In an effort to resolve the steel issue, Qualico submitted a request for a “contract change” to Perry-McCall on November 3, 1994. See Letter from John Downs, Qualico Steel Co., to Wayne McCall, Perry-McCall Constr. (Nov. 3, 1994). Perry-McCall took Qualico’s request and filed a “variance request” with the Navy on November 17,1994, under the heading “Variance Request #4.” Variance # 4 requested substituting a configuration of two steel channels with cover plates in lieu of the required steel tubing. By letter dated December 14, 1994, Robert Weilacher, a structural engineer at O’Kon, informed Qualico and Perry-McCall that O’Kon would recommend that the substitution “should be pursued with a credit to the owner (U.S.Navy).” Letter from Robert Weilacher, O’Kon & Co., to Richard Bush, Qualico Steel Co. (Dec. 14, 1994). On December 16, 1994, Qualico proceeded with the substitution without waiting for final Navy-approval.

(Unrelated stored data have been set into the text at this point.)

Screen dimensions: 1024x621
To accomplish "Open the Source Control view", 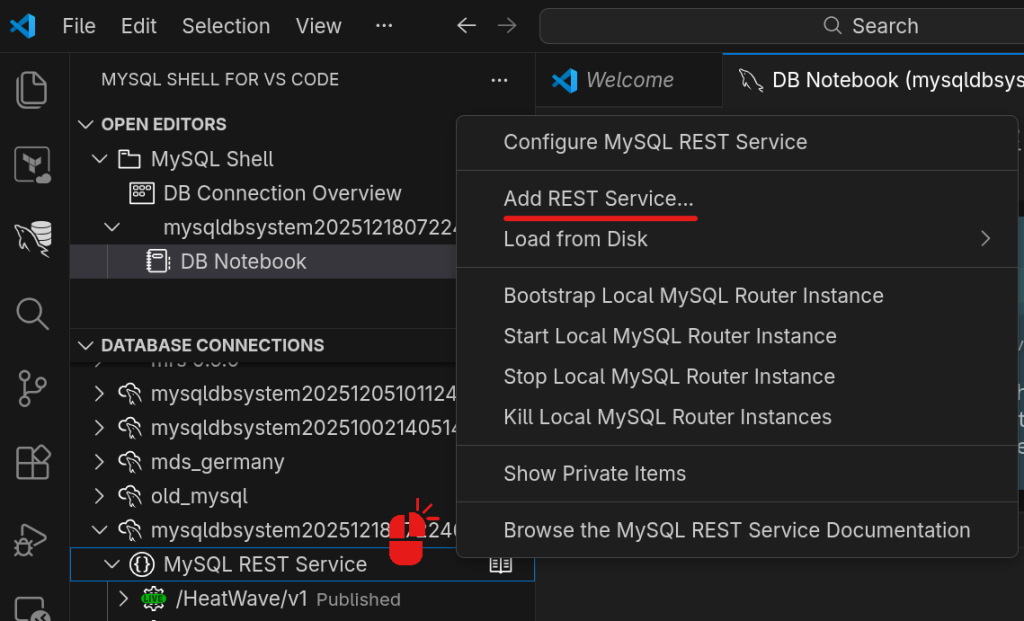I will pyautogui.click(x=32, y=388).
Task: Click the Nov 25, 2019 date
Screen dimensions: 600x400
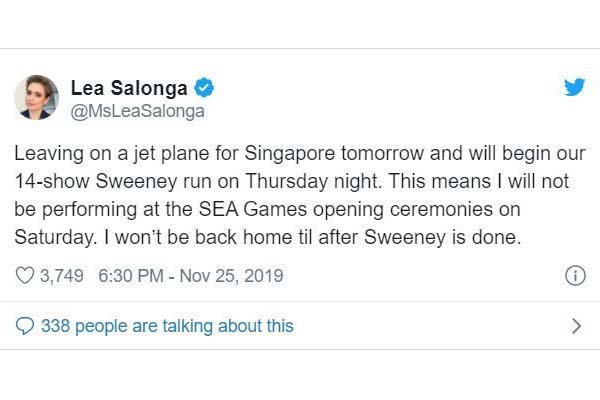Action: pyautogui.click(x=233, y=275)
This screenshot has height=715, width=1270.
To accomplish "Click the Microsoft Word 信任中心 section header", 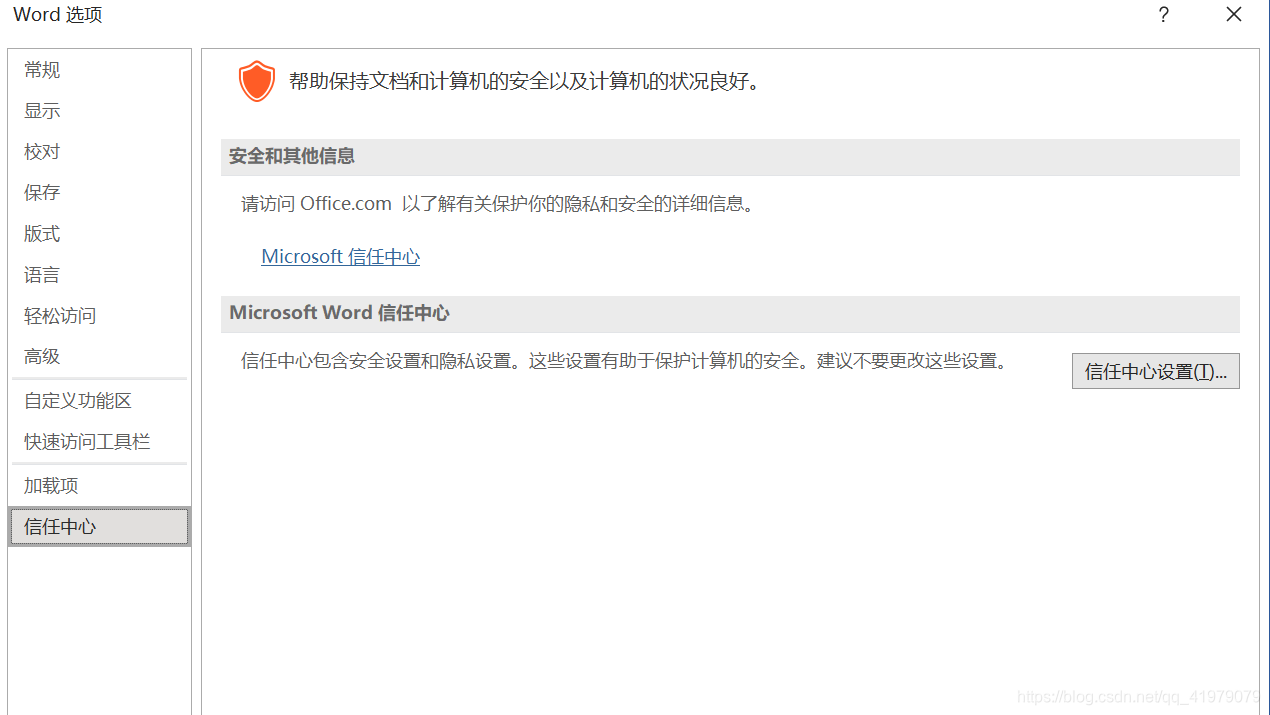I will coord(730,314).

On February 16, 1995, O’Kon sent a letter to the Navy recommending Variance #4, stating that “the construction schedule should be unaffected by this change. The construction contract should decrease.” Letter from O’Kon & Co. to Dept, of the Navy, Attn: Larry Blackburn (Feb. 16, 1995). Navy Assistant Resident Engineer Philip R. Robbins approved the substitution and notified Perry-McCall by letter dated February 7, 1995. The letter states as follows: ‘Your Variance # 4 proposing to fabricate the specified structural tube shape from two channels and connecting splice plates is hereby approved. Since the specified cross section is apparently not available a modification to the Contract is not sought regarding this specification change.” Letter from Philip R. Robbins, Assistant Resident Engineer, Dept, of the Navy, to Perry-McCall Constr. (Feb. 7, 1995).

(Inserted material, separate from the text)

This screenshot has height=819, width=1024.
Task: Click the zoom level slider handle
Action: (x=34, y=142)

Although the contract does not address “variances,” it does have a provision entitled “Variations.” Under the Variations clause, variations from contract specifications are permitted if they are advantageous to the Government, but they must be completed at the cost of the contractor. Clause 1.3.4 of the contract, “Variations,” provides in relevant part:
When submitting a variation for approval, the Contractor warrants the following: ... 1.2.3.4 Contractor is Responsible The contractor shall take actions and bear the additional costs, including review costs by the Government, necessary due to the proposed variation.

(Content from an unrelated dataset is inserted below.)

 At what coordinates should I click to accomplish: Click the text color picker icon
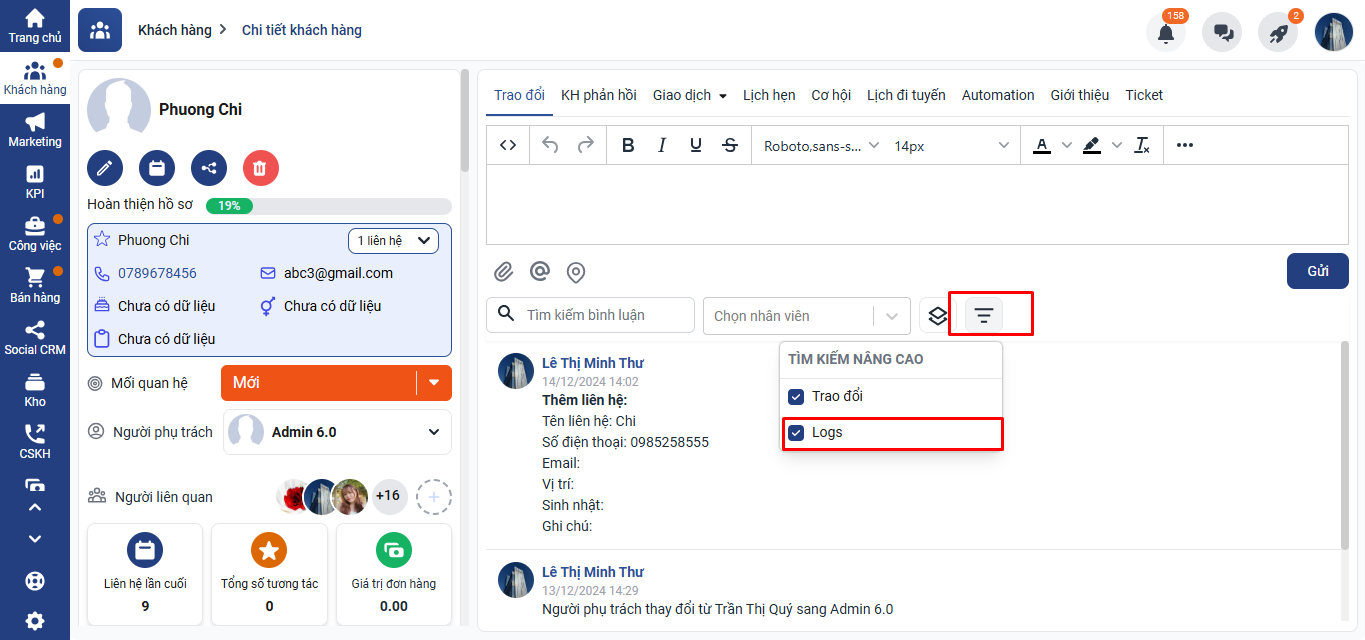coord(1041,146)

The CO denied Perry-McCall’s REA on August 9,1995, stating:
Specified section is available from source cited in the American Institute of Hollow Structural Sections. Valmont Industries validated this source information. This source was identified to the subcontractor before they decided to fabricate an alternate section.
Thereafter, on September 13, 1995, Perry-McCall, requested a final decision from the CO. On June 13, 1996, the CO denied plaintiffs claim on the grounds that:
The government approved the substitution under the impression that there would be a credit to the contract. Since costs were not mentioned until six months after the approval, the Government was prejudiced by the lack of timely notice of costs to be incurred. Since the material requested in the specifications was readily available at a lower cost, if it had been made known at the time of the substitution request that additional costs were involved, the Government would have had the opportunity to make an informed cost/benefit analysis before the decision was made. Since the Government was not allowed that opportunity, I can only conclude that you acted as a volunteer and incurred costs for which the Government is not responsible.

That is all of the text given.